Sobre todo porque Sánchez ha afirmado en público que cree tener los apoyos suficientes para formar Gobierno, e Iglesias ha declarado que está dispuesto a formar un gobierno con el PSOE y con IU. Lo que de llevarse a cabo sumaría 161 escaños frente a los 123 del PP, porque de momento Ciudadanos ha declarado que no piensa a votar a ninguno de los dos. Si a esa suma Sánchez consigue incorporar 6 escaños del PNV y logra la abstención de ERC y DL, lo que tampoco está tan claro. Pero que en caso de ocurrir el Congreso lo investiría presidente en segunda votación.

Sin embargo Pedro Sánchez aún tiene que sufrir varios exámenes extraparlamentarios, empezando por el Comité Federal del PSOE del día 30, que mantendrá su oposición a los pactos con los independentistas o los partidos que apoyan el derecho de autodeterminación.

Y ahí empiezan las dificultades porque aunque Iglesias dice que no irá con líneas rojas a la negociación con el PSOE otros partidos incluidos en su propio entorno -En Comú, Mareas y Compromís- sí mantienen el derecho de autodeterminación. Hasta el punto que Ada Colau anunció ayer la formación de un nuevo partido en Cataluña, precisamente para defender el referéndum secesionista catalán.

Y para que no falte de nada Podemos ha anunciado que los pactos que logre con el PSOE para la investidura de Sánchez serán sometidos a un referéndum de sus bases -al estilo de lo que hizo la CUP en Cataluña-, con lo que se añade un nuevo riesgo. Y todo ello sin olvidar que Iglesias exige para él una vicepresidencia y la mitad de ministros del gobierno antes incluso de sentarse a negociar.

Es decir que posible pero muy complicada y de alto riesgo para el PSOE se presenta la posible investidura de Pedro Sánchez.
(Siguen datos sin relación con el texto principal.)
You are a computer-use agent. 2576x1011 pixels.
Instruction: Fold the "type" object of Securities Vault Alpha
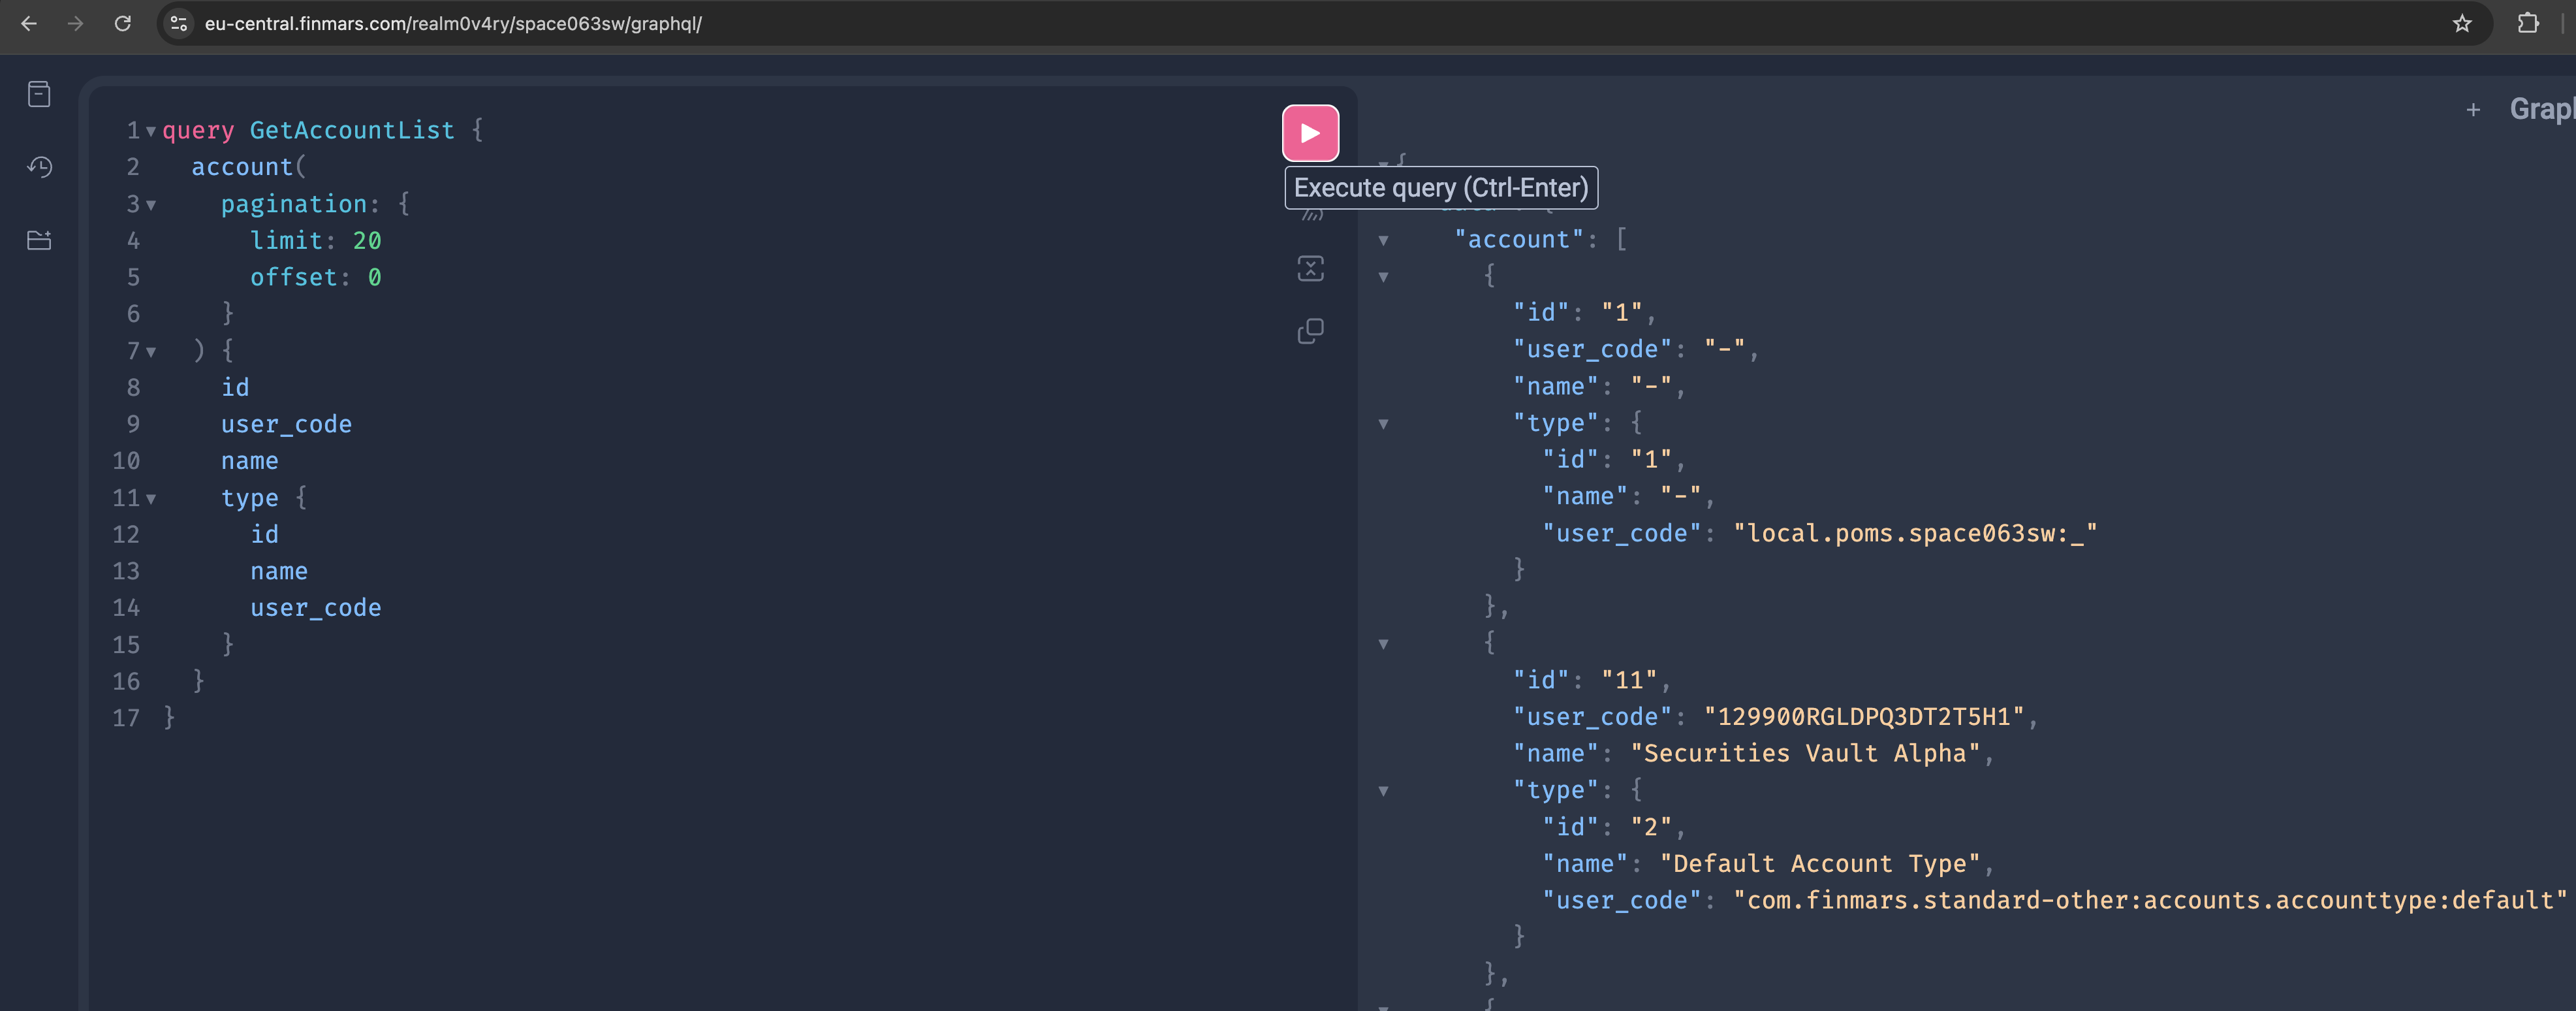(1383, 791)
La que en el seno del PP ahora se ve más cercana y realizable a la vista del nivel de los improperios y descalificaciones que contra Sánchez se están lanzando desde la sede del Partido Popular. Ayer mismo decían que Sánchez ‘se quiere subir al avión de Nicolás Maduro con ETA, CUP y Podemos’ (sic).

Lo dramático de la soledad y de la difícil situación del PP consiste en que su tabla de salvación -y especialmente la de Rajoy- dependen de que se rompa el PSOE tras una bronca en el Comité Federal del día 30. ‘Malo para Sánchez, bueno para Rajoy’, parece ser su lema y estrategia en el momento actual.

Sin embargo dentro del PP empiezan a escucharse tibias voces que ya reclaman: un debate interno, el Congreso del Partido que lleva ya más de seis meses de retraso, reformas democráticas internas y la posible sustitución de Rajoy. La noticia de la imputación del informático del PP por la destrucción de los ordenadores de Bárcenas, que se suma a la de la tesorera y al propio PP, no deja de complicar la situación del Partido en el ámbito político y procesal. Y mucho peor sería en el campo de lo judicial si Sánchez llega a la Moncloa y cambia el actual esquipo de los fiscales nombrados por el PP.

De ahí la subida de tono y preocupación de los populares, que tapan su malestar con la presunta defensa de la unidad e intereses generales de España. El mismo argumento del interés general de España que utiliza Pero Sánchez para justificar su acercamiento a Podemos añadiendo que eso es lo que esperan las bases de ambos partidos. Lo mismo que se decía a favor de un pacto de izquierdas PSOE-IU cuando 1993 Felipe González perdió la mayoría absoluta y decidió pactar con CiU y PNV en lugar de hacerlo con Izquierda Unida.